O governo do Reino Unido vai compensar qualquer pessoa que sofra de efeitos colaterais graves causados pela toma da vacina contra a Covid-19 com pagamentos que podem atingir as 120 mil libras, de acordo com o ‘Daily Mail’.
O anúncio chega horas depois de o Governo avançar que estará pronto para começar a vacinar a população já na próxima terça-feira, depois de as vacinas da Pfizer – as primeiras a serem autorizadas para utilização – terem chegado ontem ao país.
A vacina da Pfizer recebeu uma aprovação de emergência no Reino Unido, sendo por isso introduzida na ‘Estratégia de Pagamentos de Danos à Vacina’, (VDPS, na sigla em inglês) criada pelo executivo britânico para garantir ao público a segurança na toma dos fármacos.
A VDPS do Reino Unido foi criada em 1979 e cobre vítimas de efeitos colaterais causados por vacinas comuns, como aquelas contra o sarampo, gripe, varíola e tétano. Em 2009, a vacina contra a gripe suína H1N1 também foi adicionada à lista.
O Departamento de Saúde do Rpaís adiantou ontem à noite que as vacinas contra a Covid-19 serão adicionadas à estratégia como uma «etapa de precaução», embora os tratamentos exijam sempre «controlos rigorosos».
Segundo o plano, os indivíduos têm direito a uma quantia máxima de 120 mil libras se puderem provar que foram gravemente incapacitados como resultado de uma vacinação. O objetivo é dissuadir as pessoas de exigirem indeminizações através de processos judiciais demorados e caros, mas tem sido criticada pelas suas condições restritivas.
Duncan Fairgrieve, do Instituto Britânico de Direito Internacional e Comparado, considera que a estratégia não é realmente adequada para a situação atual. «Se acontecerem eventos adversos, o caminho para a compensação é muito complicado. Seria muito melhor se o governo estabelecesse um plano concretamente para a Covid-19», defende citado pelo ‘Daily Mail’.
O Reino Unido já referiu que vai continuar a monitorizar a segurança da vacina da Pfizer e da BioNTech depois de o país se ter tornado no primeiro no mundo a aprovar uma vacina contra a doença viral na passada quarta-feira.

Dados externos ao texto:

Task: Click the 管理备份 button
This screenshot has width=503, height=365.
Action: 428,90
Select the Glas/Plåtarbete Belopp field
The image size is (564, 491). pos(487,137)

Contudo, a autorização de uso de emergência não inclui responsabilidades, ao contrário de uma aprovação condicional concedida pela União Europeia.
De acordo com o Departamento de Saúde: «Nenhuma preocupação de segurança foi relatada em vacinas autorizadas para uso após testes clínicos rigorosos que envolveram dezenas de milhares de pessoas e de uma extensa análise da segurança, qualidade e eficácia da vacina por especialistas da Agência Reguladora de Medicamentos e Produtos de Saúde (MHRA)».
«A vacina da Pfizer/BioNTech é agora a primeira contra a Covid-19 a ser autorizada para uso no Reino Unido, e a MHRA manterá a segurança sob revisão contínua», acrescentou o mesmo organismo.